Anni had always hated coming in to work on a Sunday. Easter Sunday even more so. The police station on Southway in Colchester was virtually empty. Just a minimum of officers and shift-working support staff keeping the building going over the weekend. The excesses of Saturday night had been mopped up, and with no football scheduled, those on call were making the most of not having to be there unless absolutely needed. Or working the murder in Jaywick, looking for Josephina.

She sat at her desk, booted up her computer. Mickey was beside her. After Milhouse’s call, they had decided to go back to the station to check through records.

Walking into the building alongside Mickey, Anni had felt that those few people there were all staring at them. They know, she was thinking, they know what we’ve done. That we’re now lovers. And they’re judging us for it. Through the main door, down the corridor, into the MIS office. Feeling eyes, seen and unseen, staring at her. She had glanced at Mickey a few times, just to see if he was feeling the same thing. He was staring straight ahead, not looking at her.

Yep, she thought. He’s feeling the same thing.
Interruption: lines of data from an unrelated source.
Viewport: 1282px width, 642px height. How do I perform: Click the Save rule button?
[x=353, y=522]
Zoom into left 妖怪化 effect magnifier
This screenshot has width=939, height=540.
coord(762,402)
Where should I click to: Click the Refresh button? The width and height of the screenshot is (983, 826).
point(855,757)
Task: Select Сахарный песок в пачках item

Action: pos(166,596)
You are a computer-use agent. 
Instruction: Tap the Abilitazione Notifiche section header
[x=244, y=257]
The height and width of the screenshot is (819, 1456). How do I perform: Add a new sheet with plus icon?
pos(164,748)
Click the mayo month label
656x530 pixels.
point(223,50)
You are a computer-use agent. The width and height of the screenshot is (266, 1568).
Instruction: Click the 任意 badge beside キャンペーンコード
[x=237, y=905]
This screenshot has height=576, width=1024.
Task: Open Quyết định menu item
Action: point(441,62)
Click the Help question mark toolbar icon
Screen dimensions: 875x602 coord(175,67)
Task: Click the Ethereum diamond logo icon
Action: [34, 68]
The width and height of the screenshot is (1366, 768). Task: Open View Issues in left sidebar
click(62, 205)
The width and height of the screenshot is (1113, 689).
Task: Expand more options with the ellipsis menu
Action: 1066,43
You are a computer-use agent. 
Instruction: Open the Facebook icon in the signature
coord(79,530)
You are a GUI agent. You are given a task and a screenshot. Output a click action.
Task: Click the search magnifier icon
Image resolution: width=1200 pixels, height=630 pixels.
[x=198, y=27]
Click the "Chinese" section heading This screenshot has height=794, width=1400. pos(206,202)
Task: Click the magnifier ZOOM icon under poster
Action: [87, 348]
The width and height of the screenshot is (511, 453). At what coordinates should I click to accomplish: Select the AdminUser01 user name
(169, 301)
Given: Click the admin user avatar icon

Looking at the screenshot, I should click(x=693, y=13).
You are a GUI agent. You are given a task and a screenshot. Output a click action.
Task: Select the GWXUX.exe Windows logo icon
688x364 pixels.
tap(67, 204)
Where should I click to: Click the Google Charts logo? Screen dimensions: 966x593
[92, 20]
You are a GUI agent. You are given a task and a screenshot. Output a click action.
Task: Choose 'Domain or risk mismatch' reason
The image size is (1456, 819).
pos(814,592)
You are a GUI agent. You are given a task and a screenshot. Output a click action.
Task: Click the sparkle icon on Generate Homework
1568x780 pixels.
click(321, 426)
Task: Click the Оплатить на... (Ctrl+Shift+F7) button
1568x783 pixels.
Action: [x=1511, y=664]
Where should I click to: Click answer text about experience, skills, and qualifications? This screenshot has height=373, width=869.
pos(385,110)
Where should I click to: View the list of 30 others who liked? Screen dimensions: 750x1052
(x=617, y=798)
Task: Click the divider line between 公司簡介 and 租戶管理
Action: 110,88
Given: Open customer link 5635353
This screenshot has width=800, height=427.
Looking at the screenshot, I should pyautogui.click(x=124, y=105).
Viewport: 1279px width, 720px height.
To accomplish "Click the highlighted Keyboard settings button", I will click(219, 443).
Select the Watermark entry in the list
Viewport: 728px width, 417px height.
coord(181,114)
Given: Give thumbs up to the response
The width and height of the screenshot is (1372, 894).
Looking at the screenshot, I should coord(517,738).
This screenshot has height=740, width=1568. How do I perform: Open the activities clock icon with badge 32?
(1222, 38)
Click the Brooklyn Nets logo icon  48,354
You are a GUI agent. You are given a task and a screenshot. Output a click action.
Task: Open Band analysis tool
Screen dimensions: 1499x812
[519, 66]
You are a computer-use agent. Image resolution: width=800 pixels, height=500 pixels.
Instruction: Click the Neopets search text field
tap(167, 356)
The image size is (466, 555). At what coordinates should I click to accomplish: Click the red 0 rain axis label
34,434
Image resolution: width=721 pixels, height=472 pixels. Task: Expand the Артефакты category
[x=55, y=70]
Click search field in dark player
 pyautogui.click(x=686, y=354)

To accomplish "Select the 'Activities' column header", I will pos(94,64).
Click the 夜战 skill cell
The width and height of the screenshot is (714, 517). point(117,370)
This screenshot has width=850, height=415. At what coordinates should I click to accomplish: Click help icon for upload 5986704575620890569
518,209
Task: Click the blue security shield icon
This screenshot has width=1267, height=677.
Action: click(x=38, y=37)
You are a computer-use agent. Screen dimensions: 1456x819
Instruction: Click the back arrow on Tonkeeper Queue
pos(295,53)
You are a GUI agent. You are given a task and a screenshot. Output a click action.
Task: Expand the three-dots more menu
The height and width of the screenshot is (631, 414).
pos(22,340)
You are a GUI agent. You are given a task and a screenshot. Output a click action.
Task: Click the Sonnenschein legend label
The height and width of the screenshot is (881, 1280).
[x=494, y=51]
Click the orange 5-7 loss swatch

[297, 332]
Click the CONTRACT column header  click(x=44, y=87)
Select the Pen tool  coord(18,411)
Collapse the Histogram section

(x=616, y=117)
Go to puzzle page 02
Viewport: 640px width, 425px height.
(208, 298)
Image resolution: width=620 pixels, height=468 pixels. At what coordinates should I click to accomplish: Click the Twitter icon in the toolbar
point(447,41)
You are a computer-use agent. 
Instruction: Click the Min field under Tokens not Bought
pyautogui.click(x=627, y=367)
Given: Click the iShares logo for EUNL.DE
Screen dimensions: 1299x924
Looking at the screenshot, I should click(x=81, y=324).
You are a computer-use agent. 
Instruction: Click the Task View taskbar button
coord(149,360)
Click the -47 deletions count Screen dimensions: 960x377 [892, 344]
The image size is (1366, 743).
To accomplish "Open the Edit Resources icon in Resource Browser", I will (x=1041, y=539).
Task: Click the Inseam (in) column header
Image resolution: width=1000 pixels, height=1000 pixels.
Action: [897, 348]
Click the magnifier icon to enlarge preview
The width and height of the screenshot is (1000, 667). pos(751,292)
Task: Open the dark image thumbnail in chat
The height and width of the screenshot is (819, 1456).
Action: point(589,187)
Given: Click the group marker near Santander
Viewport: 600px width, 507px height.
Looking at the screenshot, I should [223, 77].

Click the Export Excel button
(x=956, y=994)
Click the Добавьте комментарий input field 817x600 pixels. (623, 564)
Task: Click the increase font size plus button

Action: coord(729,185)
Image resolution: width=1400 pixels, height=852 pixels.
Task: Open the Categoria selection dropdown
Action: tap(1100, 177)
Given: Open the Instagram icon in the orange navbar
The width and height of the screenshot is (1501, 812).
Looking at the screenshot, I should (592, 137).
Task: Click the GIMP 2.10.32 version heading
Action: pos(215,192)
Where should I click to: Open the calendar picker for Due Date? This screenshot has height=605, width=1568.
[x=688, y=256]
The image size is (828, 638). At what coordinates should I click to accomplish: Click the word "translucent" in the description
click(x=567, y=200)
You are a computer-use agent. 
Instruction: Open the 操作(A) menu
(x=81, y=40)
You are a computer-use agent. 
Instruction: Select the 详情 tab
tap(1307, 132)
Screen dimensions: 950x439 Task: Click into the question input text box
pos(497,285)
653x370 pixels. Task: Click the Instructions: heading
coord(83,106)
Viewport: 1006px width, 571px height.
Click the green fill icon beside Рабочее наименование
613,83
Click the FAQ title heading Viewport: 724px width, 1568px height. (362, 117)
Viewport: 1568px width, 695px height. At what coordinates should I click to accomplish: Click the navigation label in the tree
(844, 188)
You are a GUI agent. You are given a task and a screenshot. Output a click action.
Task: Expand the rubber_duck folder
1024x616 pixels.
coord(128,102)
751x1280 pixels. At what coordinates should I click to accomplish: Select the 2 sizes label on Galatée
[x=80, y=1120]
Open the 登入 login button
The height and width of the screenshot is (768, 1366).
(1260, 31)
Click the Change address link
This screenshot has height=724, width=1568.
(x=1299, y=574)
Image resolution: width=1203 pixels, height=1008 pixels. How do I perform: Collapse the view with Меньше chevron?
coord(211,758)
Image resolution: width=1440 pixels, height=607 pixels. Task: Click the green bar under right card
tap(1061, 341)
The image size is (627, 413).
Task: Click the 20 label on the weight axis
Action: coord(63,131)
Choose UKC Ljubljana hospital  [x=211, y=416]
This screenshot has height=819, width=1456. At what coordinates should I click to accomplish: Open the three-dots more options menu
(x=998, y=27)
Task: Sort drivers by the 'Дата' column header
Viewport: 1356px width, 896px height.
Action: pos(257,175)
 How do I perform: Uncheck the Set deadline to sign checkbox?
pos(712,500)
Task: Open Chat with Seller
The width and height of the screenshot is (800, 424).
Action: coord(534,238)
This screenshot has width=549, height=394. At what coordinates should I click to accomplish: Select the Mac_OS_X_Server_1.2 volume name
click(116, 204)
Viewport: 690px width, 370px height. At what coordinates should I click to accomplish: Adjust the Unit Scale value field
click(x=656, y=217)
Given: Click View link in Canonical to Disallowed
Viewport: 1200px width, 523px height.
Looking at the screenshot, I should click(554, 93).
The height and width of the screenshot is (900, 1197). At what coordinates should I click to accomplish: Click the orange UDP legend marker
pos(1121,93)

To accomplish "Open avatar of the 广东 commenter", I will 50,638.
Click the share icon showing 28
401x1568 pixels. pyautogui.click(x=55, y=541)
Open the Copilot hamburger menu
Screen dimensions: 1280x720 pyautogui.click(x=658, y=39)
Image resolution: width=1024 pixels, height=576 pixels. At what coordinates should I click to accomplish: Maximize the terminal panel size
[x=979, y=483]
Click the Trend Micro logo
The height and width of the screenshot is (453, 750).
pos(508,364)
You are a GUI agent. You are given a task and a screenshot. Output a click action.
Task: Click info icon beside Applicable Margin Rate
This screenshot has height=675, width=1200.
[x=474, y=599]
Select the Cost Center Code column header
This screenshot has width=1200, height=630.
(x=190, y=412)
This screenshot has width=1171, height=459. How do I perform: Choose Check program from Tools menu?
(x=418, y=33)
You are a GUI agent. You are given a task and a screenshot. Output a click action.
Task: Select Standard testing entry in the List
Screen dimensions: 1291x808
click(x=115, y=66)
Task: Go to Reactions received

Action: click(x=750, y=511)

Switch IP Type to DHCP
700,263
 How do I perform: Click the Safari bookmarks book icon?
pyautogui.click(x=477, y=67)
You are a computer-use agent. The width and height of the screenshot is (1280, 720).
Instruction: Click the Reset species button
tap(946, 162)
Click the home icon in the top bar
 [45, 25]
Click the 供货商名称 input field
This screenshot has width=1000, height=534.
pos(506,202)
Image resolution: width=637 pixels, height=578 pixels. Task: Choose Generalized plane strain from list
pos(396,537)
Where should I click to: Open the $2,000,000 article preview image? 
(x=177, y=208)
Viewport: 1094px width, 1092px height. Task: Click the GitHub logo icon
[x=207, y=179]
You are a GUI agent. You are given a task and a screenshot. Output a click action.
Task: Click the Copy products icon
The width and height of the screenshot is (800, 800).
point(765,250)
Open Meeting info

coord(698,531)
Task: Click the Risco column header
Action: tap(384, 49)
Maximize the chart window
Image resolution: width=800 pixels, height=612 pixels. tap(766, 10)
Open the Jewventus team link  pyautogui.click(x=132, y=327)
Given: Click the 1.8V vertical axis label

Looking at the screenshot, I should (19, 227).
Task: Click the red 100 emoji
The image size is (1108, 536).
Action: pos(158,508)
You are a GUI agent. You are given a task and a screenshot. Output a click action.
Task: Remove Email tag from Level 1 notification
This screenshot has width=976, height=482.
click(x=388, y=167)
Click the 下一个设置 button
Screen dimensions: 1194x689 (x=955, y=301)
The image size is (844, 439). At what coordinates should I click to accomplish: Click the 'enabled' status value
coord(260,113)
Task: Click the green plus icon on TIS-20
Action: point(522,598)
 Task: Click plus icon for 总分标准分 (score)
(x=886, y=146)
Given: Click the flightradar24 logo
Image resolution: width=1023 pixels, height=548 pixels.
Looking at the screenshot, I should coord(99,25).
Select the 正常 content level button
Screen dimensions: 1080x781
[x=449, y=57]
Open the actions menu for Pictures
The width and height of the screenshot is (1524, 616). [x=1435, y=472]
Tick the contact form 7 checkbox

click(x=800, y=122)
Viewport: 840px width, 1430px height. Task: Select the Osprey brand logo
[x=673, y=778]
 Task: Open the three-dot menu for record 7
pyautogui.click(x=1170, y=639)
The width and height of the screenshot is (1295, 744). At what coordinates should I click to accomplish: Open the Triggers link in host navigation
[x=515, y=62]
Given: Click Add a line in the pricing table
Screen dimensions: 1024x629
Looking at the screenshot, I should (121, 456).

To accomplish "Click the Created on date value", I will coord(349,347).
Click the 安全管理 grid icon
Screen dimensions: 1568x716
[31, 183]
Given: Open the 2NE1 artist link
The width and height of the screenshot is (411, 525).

In the MIS office, at her desk, she had reverted to police officer mode. And now she was engrossed in what was appearing on her screen.

‘Graham Watts,’ she said.

Mickey scooted his chair across, sat next to her, looked at the screen. She was aware of his arm brushing against hers, his thigh. She could feel the heat from his body. More intoxicating than cannabis.

Mickey kept staring at the screen, not looking at her.

‘Here,’ she said. ‘Worked for the Sloanes.’ She peered closer. ‘High up too. Very high. Trusted lieutenant, the works. Started as a gangmaster on the farm, worked his way up. When they diversified into industrial farming, he got promoted. And then … Oh. They let him go. Cut him off, apparently, just like that. That’s when the law became involved.’

‘How?’ asked Mickey, turning to look at her.

‘Cautioned for threatening behaviour. Says here they owed him money. Lots of it. Cut him off without a pension. He tried to talk to them about it, then said he was going to expose them. That was the word he used, expose. The Sloanes said he had nothing on them, that he threatened them, made up a lot of lies. Tried to attack them, got a bit handy.’

Mickey read the next few lines on her screen. ‘They never pressed charges. Just let it go. And he never exposed anything.’ He looked sideways at her. ‘You know what that means.’

Anni nodded. ‘He may not have got his pension, but they gave him enough to keep him quiet.’

‘Exactly. Maybe they didn’t pay him enough to keep him quiet for long.’

‘You think that’s what this is?’ she asked, turning to him. ‘Extortion? Blackmail gone wrong?’